*** Begin section ***
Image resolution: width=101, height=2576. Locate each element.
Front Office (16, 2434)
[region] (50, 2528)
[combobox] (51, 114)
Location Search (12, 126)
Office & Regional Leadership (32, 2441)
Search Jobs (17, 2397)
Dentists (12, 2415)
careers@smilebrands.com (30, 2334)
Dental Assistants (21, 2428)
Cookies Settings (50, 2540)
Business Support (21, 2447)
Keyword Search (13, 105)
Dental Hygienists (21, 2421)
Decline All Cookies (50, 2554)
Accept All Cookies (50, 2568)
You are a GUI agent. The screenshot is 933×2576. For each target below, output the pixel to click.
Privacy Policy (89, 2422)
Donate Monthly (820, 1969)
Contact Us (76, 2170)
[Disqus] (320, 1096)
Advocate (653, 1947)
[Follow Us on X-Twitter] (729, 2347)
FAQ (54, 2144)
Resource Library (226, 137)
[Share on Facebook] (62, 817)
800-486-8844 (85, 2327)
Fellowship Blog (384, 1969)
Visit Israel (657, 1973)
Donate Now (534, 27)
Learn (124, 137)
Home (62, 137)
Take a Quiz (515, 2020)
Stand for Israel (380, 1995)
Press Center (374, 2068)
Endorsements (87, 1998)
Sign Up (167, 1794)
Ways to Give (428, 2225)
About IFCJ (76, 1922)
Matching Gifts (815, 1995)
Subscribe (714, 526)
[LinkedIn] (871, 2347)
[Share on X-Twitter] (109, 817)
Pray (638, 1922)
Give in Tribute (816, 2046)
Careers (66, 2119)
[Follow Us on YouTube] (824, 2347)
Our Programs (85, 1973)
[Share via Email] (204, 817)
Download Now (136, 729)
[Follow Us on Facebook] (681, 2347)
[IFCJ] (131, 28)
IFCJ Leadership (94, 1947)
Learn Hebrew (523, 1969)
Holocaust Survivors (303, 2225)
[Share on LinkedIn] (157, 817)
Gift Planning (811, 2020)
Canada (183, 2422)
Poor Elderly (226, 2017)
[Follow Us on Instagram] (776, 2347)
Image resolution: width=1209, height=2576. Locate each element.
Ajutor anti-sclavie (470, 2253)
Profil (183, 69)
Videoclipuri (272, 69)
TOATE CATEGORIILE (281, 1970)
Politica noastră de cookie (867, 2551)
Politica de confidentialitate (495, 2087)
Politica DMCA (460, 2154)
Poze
*** End section ***
Required work >> Transcribe every entry exactly as it reads.

Output of the exercise >>
Image resolution: width=101, height=2576. Locate each element.
Front Office (16, 2434)
[region] (50, 2528)
[combobox] (51, 114)
Location Search (12, 126)
Office & Regional Leadership (32, 2441)
Search Jobs (17, 2397)
Dentists (12, 2415)
careers@smilebrands.com (30, 2334)
Dental Assistants (21, 2428)
Cookies Settings (50, 2540)
Business Support (21, 2447)
Keyword Search (13, 105)
Dental Hygienists (21, 2421)
Decline All Cookies (50, 2554)
Accept All Cookies (50, 2568)
You are a GUI agent. The screenshot is 933×2576. For each target below, output the pixel to click.
Privacy Policy (89, 2422)
Donate Monthly (820, 1969)
Contact Us (76, 2170)
[Disqus] (320, 1096)
Advocate (653, 1947)
[Follow Us on X-Twitter] (729, 2347)
FAQ (54, 2144)
Resource Library (226, 137)
[Share on Facebook] (62, 817)
800-486-8844 (85, 2327)
Fellowship Blog (384, 1969)
Visit Israel (657, 1973)
Donate Now (534, 27)
Learn (124, 137)
Home (62, 137)
Take a Quiz (515, 2020)
Stand for Israel (380, 1995)
Press Center (374, 2068)
Endorsements (87, 1998)
Sign Up (167, 1794)
Ways to Give (428, 2225)
About IFCJ (76, 1922)
Matching Gifts (815, 1995)
Subscribe (714, 526)
[LinkedIn] (871, 2347)
[Share on X-Twitter] (109, 817)
Pray (638, 1922)
Give in Tribute (816, 2046)
Careers (66, 2119)
[Follow Us on YouTube] (824, 2347)
Our Programs (85, 1973)
[Share via Email] (204, 817)
Download Now (136, 729)
[Follow Us on Facebook] (681, 2347)
[IFCJ] (131, 28)
IFCJ Leadership (94, 1947)
Learn Hebrew (523, 1969)
Holocaust Survivors (303, 2225)
[Share on LinkedIn] (157, 817)
Gift Planning (811, 2020)
Canada (183, 2422)
Poor Elderly (226, 2017)
[Follow Us on Instagram] (776, 2347)
Image resolution: width=1209, height=2576. Locate each element.
Ajutor anti-sclavie (470, 2253)
Profil (183, 69)
Videoclipuri (272, 69)
TOATE CATEGORIILE (281, 1970)
Politica noastră de cookie (867, 2551)
Politica de confidentialitate (495, 2087)
Politica DMCA (460, 2154)
Poze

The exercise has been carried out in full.